The hospital community is finding itself increasingly involved in clinical trials. Although the value of being part of the cutting edge in innovative medicine cannot be overstated, subject injuries represent a huge potential liability. Prophylactic contract language is key to addressing these risks, but hospitals can take certain steps even if the language in their agreements is not ideal.
The number of clinical trials in the United States is skyrocketing. While less than 6,000 clinical trials were registered on ClinicalTrials.gov in 2005, in 2013, that number increased to almost 160,000 and continues to grow. With these volumes, even smaller community hospitals are finding themselves in the fray. And, as is part and parcel of working in a world of experimental medicine, subject injuries are bound to happen. And although it is bad enough that some patients entrusted to a hospital’s care suffer trial-related injuries, what can a hospital do to protect itself from financial harm? Set forth below are a number of questions that often arise when trying to determine a hospital’s rights with regard to a clinical trial sponsor when these injuries do occur.
This question is only partially answered by what is in the clinical trial agreement. Historically, it was the practice for clinical trial sponsors to state that they would pick up any costs related to subject injuries that the payer would not. Then, several years ago, the Centers for Medicare & Medicaid Services (CMS) stated that a sponsor could not make itself secondarily liable. If a manufacturer offers to pick up any injury-related costs that an insurer (governmental or not) will not reimburse, CMS views that sponsor as primarily liable to Medicare. In other words, even if an agreement specifies that a site must submit a claim to the payer, including Medicare, and receive a denial before the sponsor’s liability is triggered, such action may be inadvisable. The Medicare program could view such action as submitting a claim while knowing that it is not properly payable.
So, what can a hospital do to protect itself against such an untenable position? First, it can seek to better define its rights when negotiating a contract. There are three potentially acceptable provisions: (a) the sponsor pays primarily for everyone, (b) the sponsor pays primarily for Medicare and secondarily for everyone else, or (c) the sponsor does not pay for subject injuries. Second, if a poorly worded agreement has already been executed, a hospital can discuss with the sponsor how the arrangement needs to be modified to avoid both sides being implicated in submitting an unpayable claim. Third, if no resolution is possible, a hospital can submit a claim as well as a disclosure letter to the contractor that explains its obligations under the contract to receive a denial. When the contractor receives the resulting claim denial, the sponsor’s obligations kick into gear.
Note that nothing in Medicare’s rules dictates claims submission requirements for private payers. But it may be worth checking the payer manuals and policies before submitting claims.

◆ ◆ ◆ ◆ ◆

[Directions for this task]: Continue the text on hospital liability for injuries in clinical trials, starting after its last sentence.

[Excerpted records]:
◆ ◆ ◆ ◆ ◆

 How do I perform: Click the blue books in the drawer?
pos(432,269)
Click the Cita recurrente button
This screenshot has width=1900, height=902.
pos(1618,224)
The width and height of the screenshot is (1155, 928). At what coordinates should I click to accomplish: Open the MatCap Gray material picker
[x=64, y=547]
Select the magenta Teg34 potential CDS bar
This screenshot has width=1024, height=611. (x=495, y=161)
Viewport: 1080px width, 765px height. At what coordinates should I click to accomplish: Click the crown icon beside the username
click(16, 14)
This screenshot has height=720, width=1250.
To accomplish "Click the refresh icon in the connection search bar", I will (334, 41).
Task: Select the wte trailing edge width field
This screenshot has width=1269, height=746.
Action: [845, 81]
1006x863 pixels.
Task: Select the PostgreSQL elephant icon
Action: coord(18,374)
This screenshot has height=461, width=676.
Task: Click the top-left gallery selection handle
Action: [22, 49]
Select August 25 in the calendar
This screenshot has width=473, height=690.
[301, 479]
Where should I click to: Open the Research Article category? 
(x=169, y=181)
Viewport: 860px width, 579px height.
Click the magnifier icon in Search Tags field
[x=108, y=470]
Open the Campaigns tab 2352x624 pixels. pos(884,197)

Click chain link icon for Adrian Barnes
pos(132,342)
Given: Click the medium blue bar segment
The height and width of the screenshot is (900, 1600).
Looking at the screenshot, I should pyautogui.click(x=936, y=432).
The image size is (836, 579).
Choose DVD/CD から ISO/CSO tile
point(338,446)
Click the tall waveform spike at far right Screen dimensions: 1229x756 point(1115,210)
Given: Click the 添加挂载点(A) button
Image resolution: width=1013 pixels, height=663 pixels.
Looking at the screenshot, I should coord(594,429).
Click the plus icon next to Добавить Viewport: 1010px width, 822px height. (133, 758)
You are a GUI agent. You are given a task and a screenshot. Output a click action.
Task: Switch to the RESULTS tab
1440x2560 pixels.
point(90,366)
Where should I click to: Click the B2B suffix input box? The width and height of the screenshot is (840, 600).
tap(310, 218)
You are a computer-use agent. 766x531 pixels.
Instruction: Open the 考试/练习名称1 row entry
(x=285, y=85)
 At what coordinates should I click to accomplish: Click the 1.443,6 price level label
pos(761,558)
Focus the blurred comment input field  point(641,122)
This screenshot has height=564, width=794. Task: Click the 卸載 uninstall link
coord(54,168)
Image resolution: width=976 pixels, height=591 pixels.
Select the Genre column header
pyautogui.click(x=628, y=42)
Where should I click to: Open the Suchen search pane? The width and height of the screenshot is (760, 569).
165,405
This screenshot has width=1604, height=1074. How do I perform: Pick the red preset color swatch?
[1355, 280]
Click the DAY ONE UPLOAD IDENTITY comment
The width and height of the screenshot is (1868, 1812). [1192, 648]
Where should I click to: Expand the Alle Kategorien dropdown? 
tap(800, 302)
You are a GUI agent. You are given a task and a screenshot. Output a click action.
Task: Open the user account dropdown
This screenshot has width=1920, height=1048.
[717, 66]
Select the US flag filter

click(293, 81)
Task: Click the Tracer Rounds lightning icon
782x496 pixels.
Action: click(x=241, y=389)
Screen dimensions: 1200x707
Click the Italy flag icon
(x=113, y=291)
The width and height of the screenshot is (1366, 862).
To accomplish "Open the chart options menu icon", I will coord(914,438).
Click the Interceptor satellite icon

◆ ◆ ◆ ◆ ◆

[Answer for the task]:
The exact contract language may be instructive. If a contract says that a hospital will be held harmless for its “costs,” “expenses,” or even “reasonable costs,” then, arguably, it should receive its full charges reduced to costs using the most recent cost-to-charge ratio. However, some contracts specify that a hospital will be paid the Medicare rate for subject injuries. Determining the payment methodology in advance in the clinical trial agreement may be helpful.
Determining the full scope of what qualifies as subject injury can sometimes be challenging because patients often also have an underlying disease. Determining a range of ICD-9 (or ICD-10) codes that likely evidence the scope of the injury caused by the study drug, device, or procedure can help add clarity. Once a sponsor agrees to that same set of codes, it becomes easier to distinguish subject injury from other illness or injury.
Sometimes this question is answered by the agreement text. A well-drafted clinical trial agreement should specify that an investigator is allowed to veer from the protocol without vitiating the indemnification if it is in the patient’s interest. Agreements may specify that such deviations are only acceptable if cleared in advance with the Institutional Review Board. If an agreement, however, is silent as to whether there are circumstances under which an investigator can use his or her independent medical judgment, then it becomes necessary to look at materiality. That is, would the injury have occurred even without the deviation in question?
Clear contractual language is critical from the beginning to prevent disputes. However, even with carefully considered language, many questions may remain that do not have easy answers. This applies particularly to medical questions, such as, what exactly were the contributory factors to the injury, and how important was each factor? A good dispute resolution clause in an agreement may prove invaluable when such questions arise.